Discussion and Decision

[11] Evans asks us to revise his sentence pursuant to Indiana Appellate Rule 7(B), which states, “The Court may revise a sentence authorized by statute if, after due consideration of the trial court's decision, the Court finds that the sentence is inappropriate in light of the nature of the offense and the character of the offender.” When reviewing a sentence, our principal role is to leaven the outliers rather than necessarily achieve what is perceived as the correct result in each case. Cardwell v. State, 895 N.E.2d 1219, 1225 (Ind. 2008). “We do not look to determine if the sentence was appropriate; instead we look to make sure the sentence was not inappropriate.” Conley v. State, 972 N.E.2d 864, 876 (Ind. 2012). “[S]entencing is principally a discretionary function in which the trial court's judgment should receive considerable deference.” Cardwell, 895 N.E.2d at 1222. “Such deference should prevail unless overcome by compelling evidence portraying in a positive light the nature of the offense (such as accompanied by restraint, regard, and lack of brutality) and the defendant's character (such as substantial virtuous traits or persistent examples of good character).” Stephenson v. State, 29 N.E.3d 111, 122 (Ind. 2015). In conducting our review, we may consider all aspects of the penal consequences imposed by the trial court in sentencing, i.e., whether it consists of executed time, probation, suspension, home detention, or placement in community corrections, and whether the sentences run concurrently or consecutively. Davidson v. State, 926 N.E.2d 1023, 1025 (Ind. 2010). In addition, as we assess the nature of the offense and character of the offender, “we may look to any factors appearing in the record.” Boling v. State, 982 N.E.2d 1055, 1060 (Ind. Ct. App. 2013). Evans has the burden to show that his sentence is inappropriate. Anglemyer v. State, 868 N.E.2d 482, 490 (Ind. 2007), clarified on reh'g, 875 N.E.2d 218.
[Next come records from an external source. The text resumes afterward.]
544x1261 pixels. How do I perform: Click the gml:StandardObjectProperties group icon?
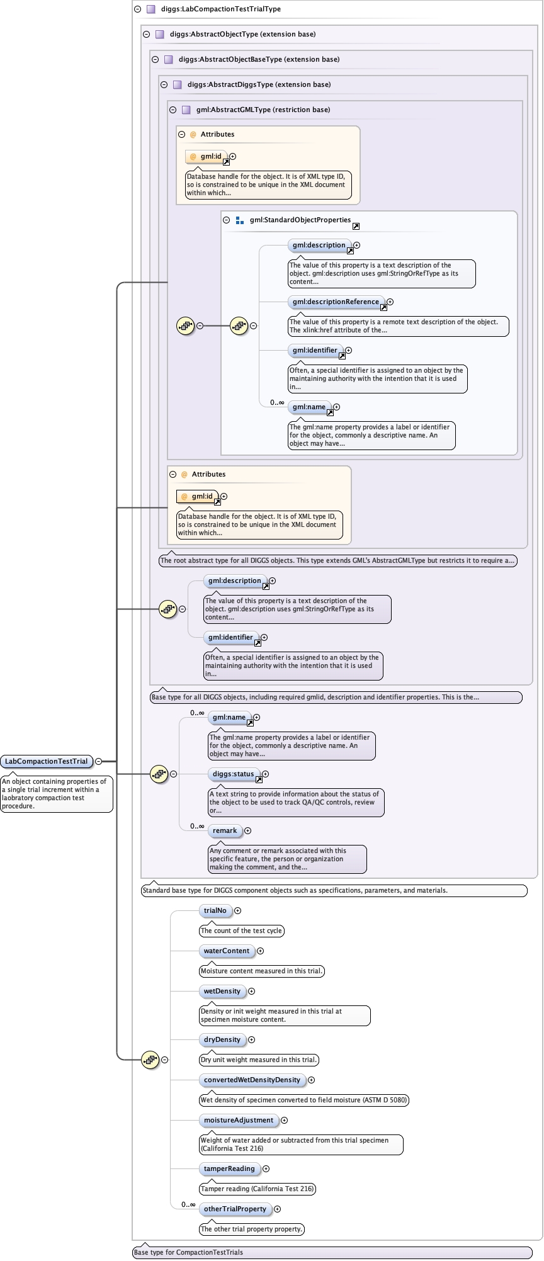(239, 220)
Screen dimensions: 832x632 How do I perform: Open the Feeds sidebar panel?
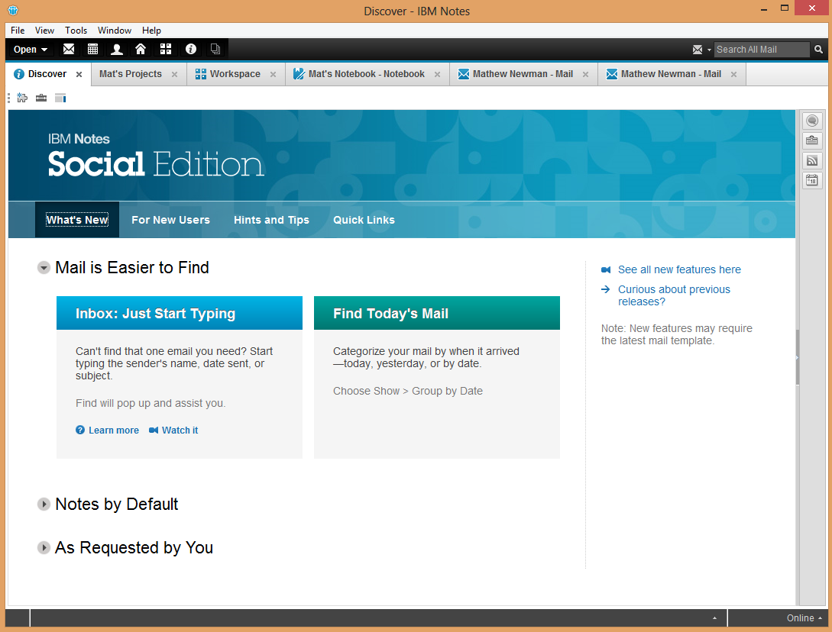click(812, 160)
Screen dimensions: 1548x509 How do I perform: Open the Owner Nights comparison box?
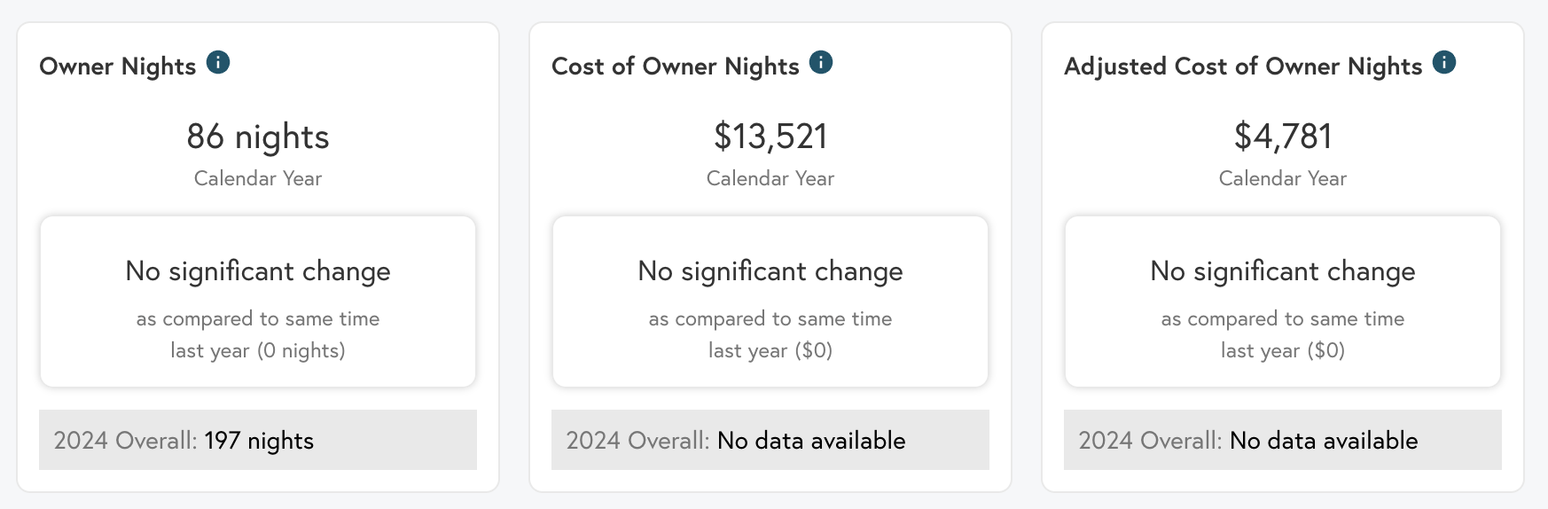pos(258,301)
[12] Turning first to the nature of the offense, we observe that “the advisory sentence is the starting point the Legislature selected as appropriate for the crime committed.” Pierce v. State, 949 N.E.2d 349, 352 (Ind. 2011). The sentencing range for a level 5 felony is one to six years, with an advisory sentence of three years. Ind. Code § 35-50-2-6(b). The trial court imposed a sentence above the advisory and ordered it fully executed in the DOC. Evans contends that a fully executed sentence above the advisory is inappropriate.

[13] Specifically, Evans asserts that the sentence is inappropriate because the jury concluded that he did not commit murder or voluntary manslaughter, and Lewis's death was the tragic, unintended consequence of a conflict between two friends, which was precipitated by Lewis's drug-induced behavior. Evans's argument relies on his self-serving trial testimony, which was inconsistent with his police statement. Undeniably, Evans contributed to the brutal beating of his friend, much of it delivered while Lewis cowered on the ground. Then, Lewis was dragged outside and abandoned on the ground in the cold in the middle of the night. Despite the severity of Lewis's injuries, Evans made no attempt to obtain medical help for Lewis. The nature of Evans's crime does not persuade us that an executed sentence above the advisory is inappropriate.
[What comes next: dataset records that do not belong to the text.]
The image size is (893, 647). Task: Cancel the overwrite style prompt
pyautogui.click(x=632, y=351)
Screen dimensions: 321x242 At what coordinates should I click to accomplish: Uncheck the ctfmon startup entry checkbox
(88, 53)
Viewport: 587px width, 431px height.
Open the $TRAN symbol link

[14] As to Evans's character, he points to his relatively inconsequential criminal history. However, he ignores that his class D felony maintaining a common nuisance was based on his use of drugs and that he committed the current offense after using drugs and alcohol. Thus, although he has but one prior felony, it is significant because of its similarity to the current offense. Additionally, although Evans was granted the benefit of probation, he was unable or unwilling to obey the conditions of his probation, and it was revoked. None of this reflects well on Evans's ability to conform his behavior to the law.
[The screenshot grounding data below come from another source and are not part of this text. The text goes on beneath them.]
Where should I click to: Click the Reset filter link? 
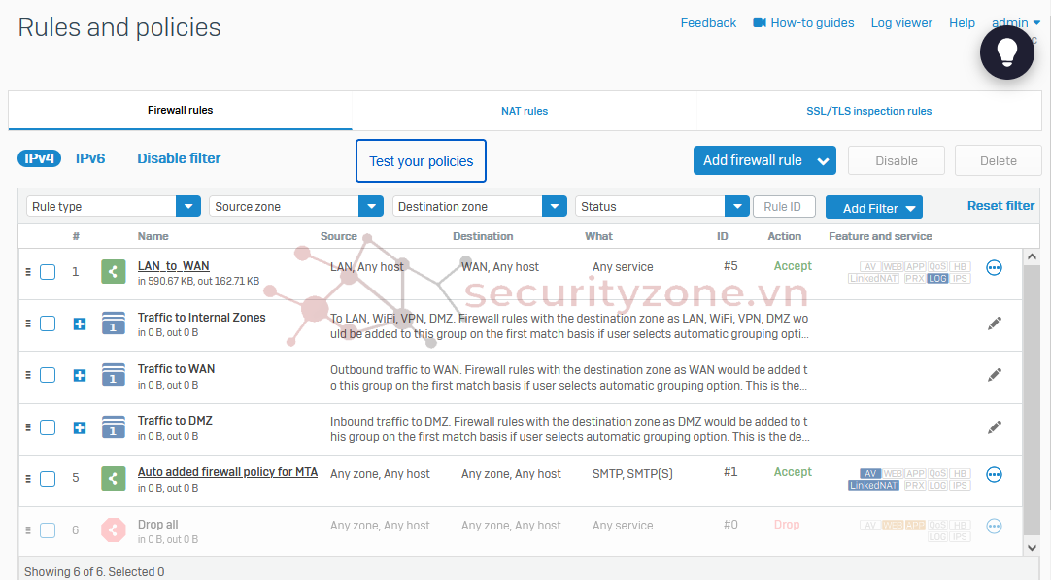pyautogui.click(x=1000, y=206)
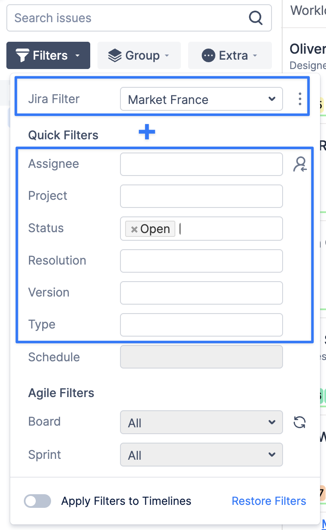The height and width of the screenshot is (530, 326).
Task: Click the Project filter field
Action: pyautogui.click(x=201, y=196)
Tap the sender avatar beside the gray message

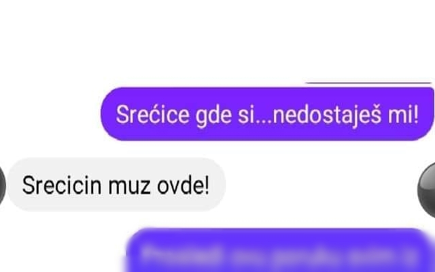click(3, 184)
[15] Evans argues that commitment to the DOC is unsuitable because he needs genuine drug treatment and is disabled. Although he now argues that he needs drug treatment, Evans failed to acknowledge that he had a drug problem in the PSI. Should Evans decide to address his substance abuse issues, he can receive substance abuse treatment while incarcerated by participating in the Purposeful Incarceration program as recommended by the trial court. Evans's disability did not prevent him from committing the current offense, and he does not specifically articulate why his disability makes incarceration inappropriate. We further observe that Evans appears to have a deceitful character, as shown by the significant differences between his trial testimony and his statement to police. His lack of compassion toward Lewis, his friend, reflects poorly on his character as well. Evans presents no evidence of virtuous traits or persistent examples of good character. Accordingly, Evans's character does not persuade us that a term of incarceration in the DOC above the advisory sentence is inappropriate.

[16] We conclude that Evans has failed to carry his burden to show that his sentence is inappropriate based on the nature of the offense and his character. Therefore, we affirm.

[17] Affirmed.

FOOTNOTES

1.   The record is unclear as to when Evans's two female friends left the home.

2.   At trial, Evans testified that he was drinking gin and beer. Tr. Vol. 3 at 55.

3.   Holton testified as a witness for the State via deposition. Tr. Vol. 2 at 219-50. He testified that he broke up “a little scuffle” between Evans and Lewis, that he never saw Evans hit Lewis with a cane or other object, that Lewis fell in the house and broke a chair, that Lewis fell down at least two times outside, that Lewis was yelling that someone was chasing him, and that he did not know how Lewis ended up in the condition he was in. Id. at 225, 231, 234, 238, 242-43, 248, 250.

Crone, Judge.

Baker, J., and Kirsch, J., concur.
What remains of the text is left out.